Mais le procédé n'est pas sans limite : les chercheurs de Météo-France ont simulé l’humidification de Paris par aspersion d’eau non potable dans quelques rues tests, en journée lors des étés 2012 et 2013. L'année suivante, ils rendaient un verdict mitigé sur l'adaptation de la ville de Paris aux canicules à venir : "La baisse de la température est inférieure à 0,5°C en moyenne pendant toute la durée d’une canicule comme celle de 2003, avec des baisses instantanées comprises entre 1 et 2°C. L’impact de cet arrosage est beaucoup plus important le jour que la nuit." Ils plaident pour que cette mesure soit couplée à d'autres, comme la végétalisation.

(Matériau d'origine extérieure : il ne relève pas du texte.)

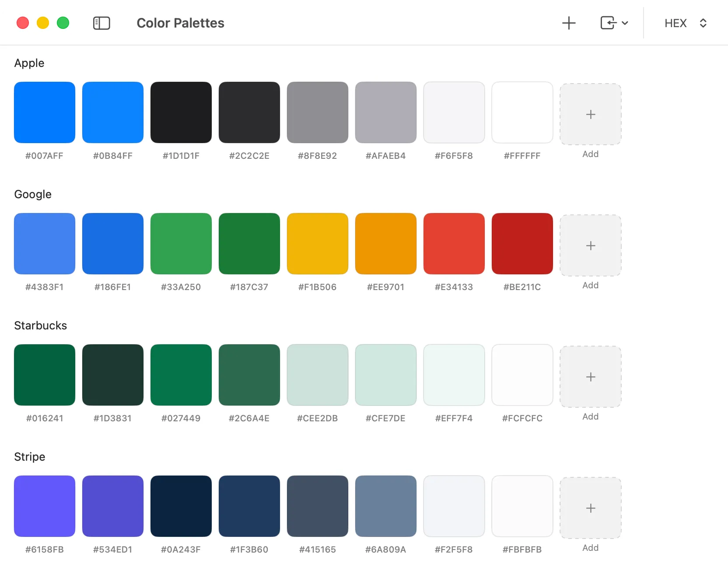The height and width of the screenshot is (567, 728).
Task: Click the plus icon in the toolbar
Action: tap(569, 23)
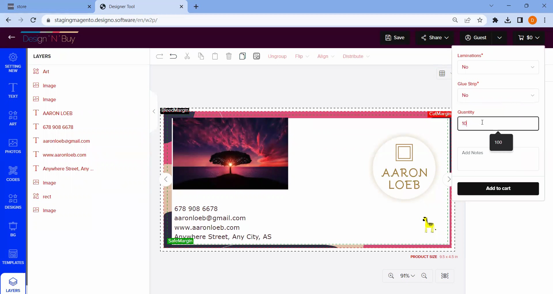The image size is (553, 294).
Task: Open the Glue Strip dropdown
Action: [x=498, y=95]
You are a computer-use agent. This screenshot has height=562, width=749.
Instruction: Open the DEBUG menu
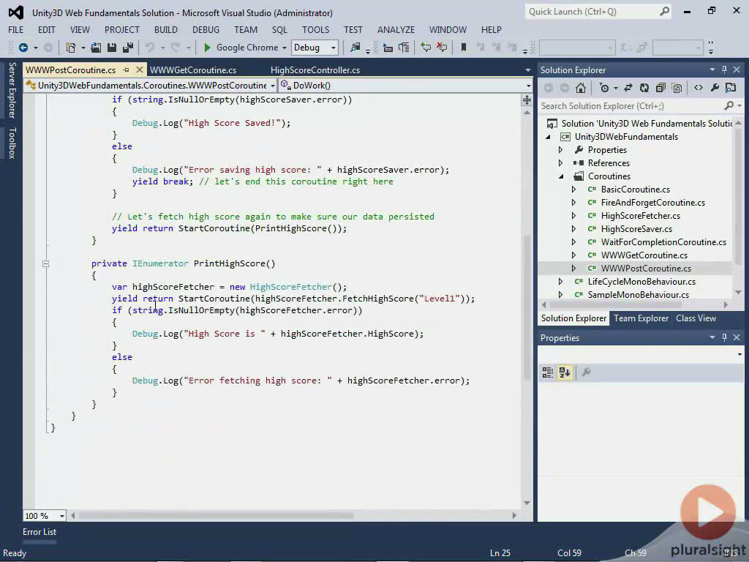pyautogui.click(x=206, y=30)
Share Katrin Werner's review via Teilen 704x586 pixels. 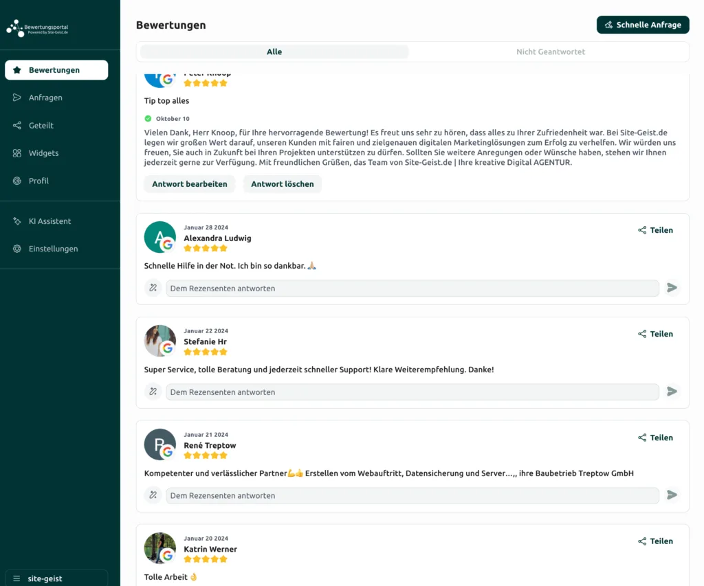click(x=655, y=541)
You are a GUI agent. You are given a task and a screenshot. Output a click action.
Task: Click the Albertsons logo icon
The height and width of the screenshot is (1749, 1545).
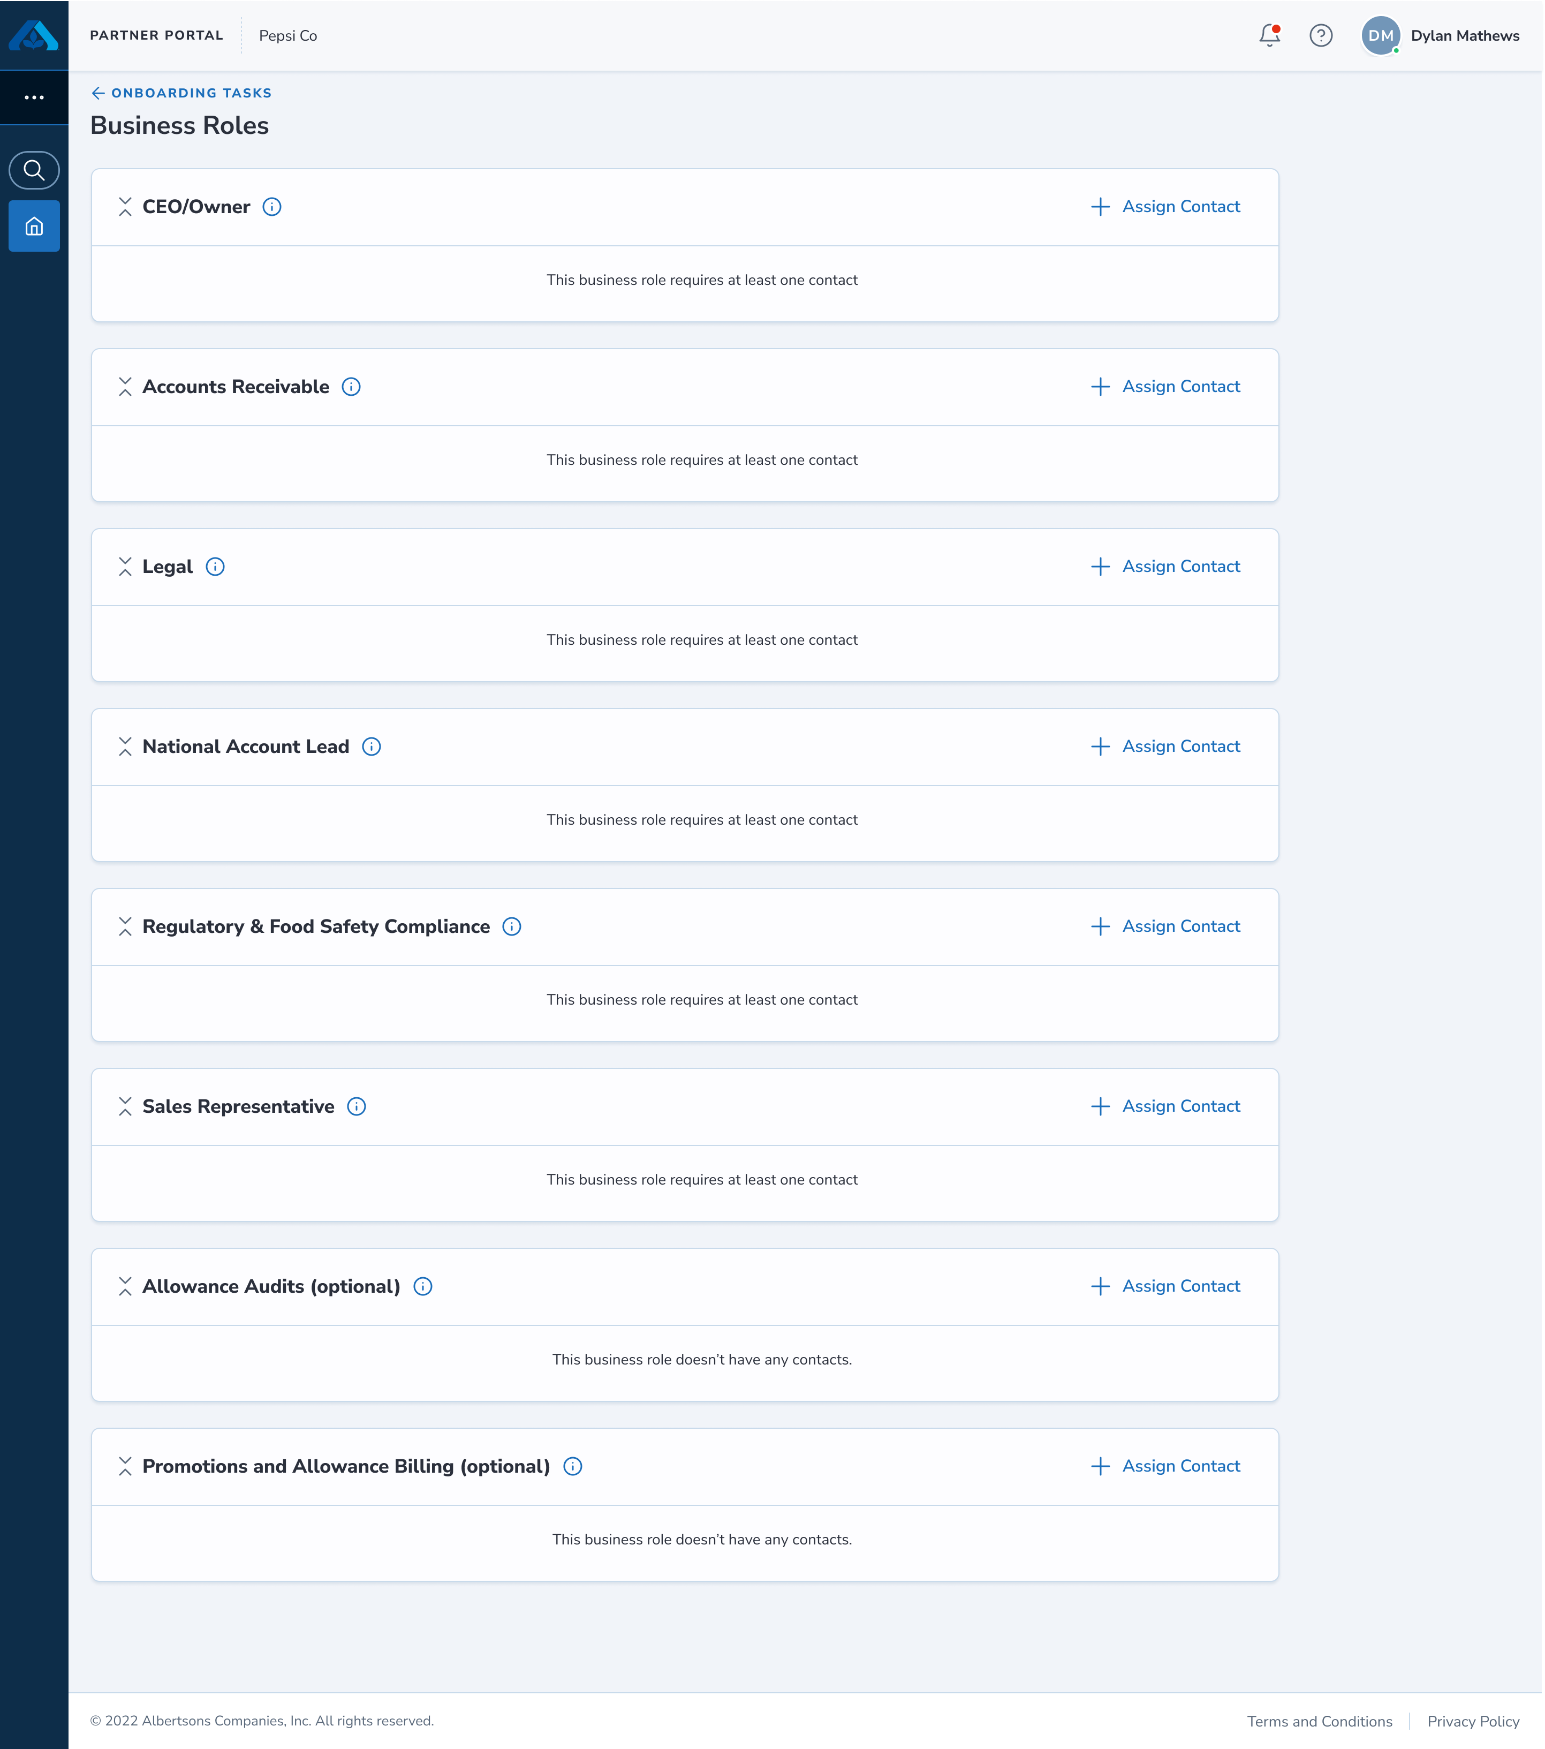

Dompter le vent, comme à Stuttgart
A Stuttgart, en Allemagne, il faut consulter un météorologiste membre de l'équipe municipale avant de faire construire un bâtiment. Sa mission, expliquée par RFI en 2015 : donner "son avis sur l’implantation des bâtiments et leur influence sur la ventilation de l’agglomération". Installée dans une cuvette en pleine région riche en industrie, la ville s'est dotée dès 1938 d'un département consacré à la météorologie urbaine. Suivant son exemple, des mégalopoles telles que Tokyo ou Hong Kong démolissent aujourd'hui des immeubles implantés en front de mer afin d'assurer une meilleure circulation de l'air. Cette approche, qui nécessite de repenser la planification urbaine, fait des émules jusqu'à Pékin, souligne le New York Magazine (en anglais).

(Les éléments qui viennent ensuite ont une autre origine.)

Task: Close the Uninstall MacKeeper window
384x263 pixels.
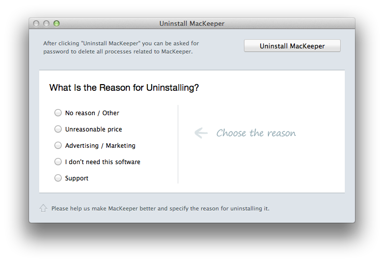Action: [37, 23]
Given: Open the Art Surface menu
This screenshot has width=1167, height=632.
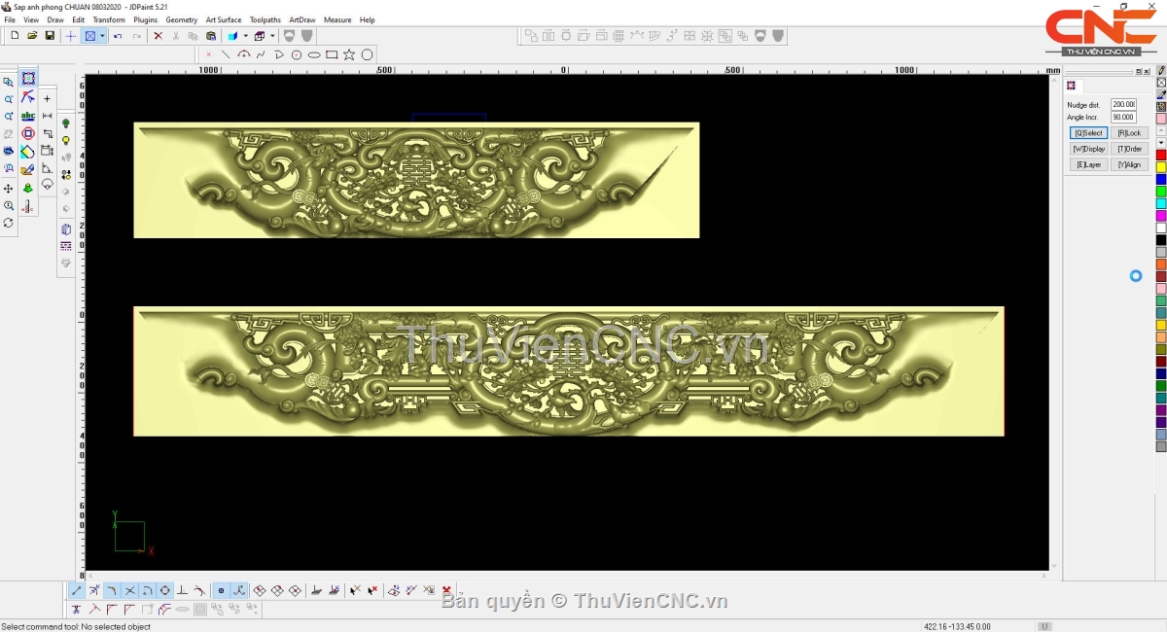Looking at the screenshot, I should [x=223, y=19].
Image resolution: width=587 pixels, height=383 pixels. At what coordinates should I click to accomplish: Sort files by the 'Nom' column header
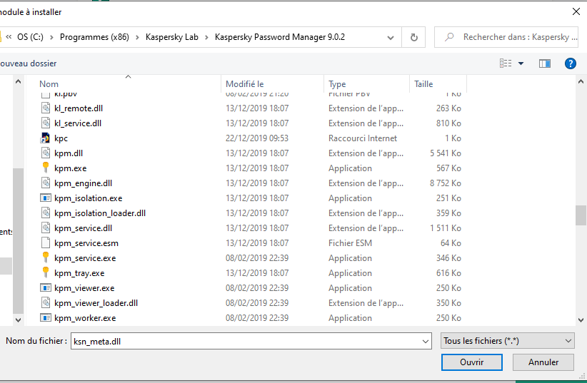[49, 84]
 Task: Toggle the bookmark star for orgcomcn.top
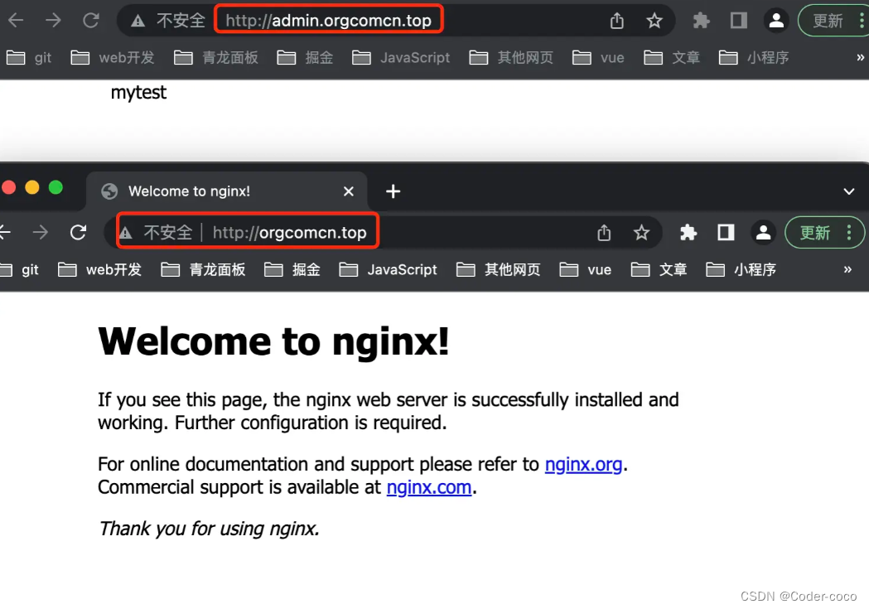point(642,233)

Mais quid des vents chauds comme dans le désert d'Abou Dhabi, où les températures flirtent régulièrement avec les 40 degrés ? Il suffit de les refroidir. A Masdar, cité sortie de terre en 2008 et intégralement destinée à développer les énergies renouvelables, une tour à vent de 45 m de haut, installée sur la place centrale de la ville, "avale le vent chaud par son sommet et renvoie de l’air frais par sa base grâce à un système de brumisation", explique lemonde.fr. Cette astuce, couplée à une urbanisation étudiée pour bloquer la chaleur, limite la température à une vingtaine de degrés dans les rues, contre 35 dans le désert voisin, poursuit le New York Magazine. Une différence non négligeable dans une région où les canicules pourraient, d'ici 2100, s'avérer mortelles pour les êtres humains qui oseraient s'aventurer dehors, prévenait une étude publiée dans la revue Nature en 2015.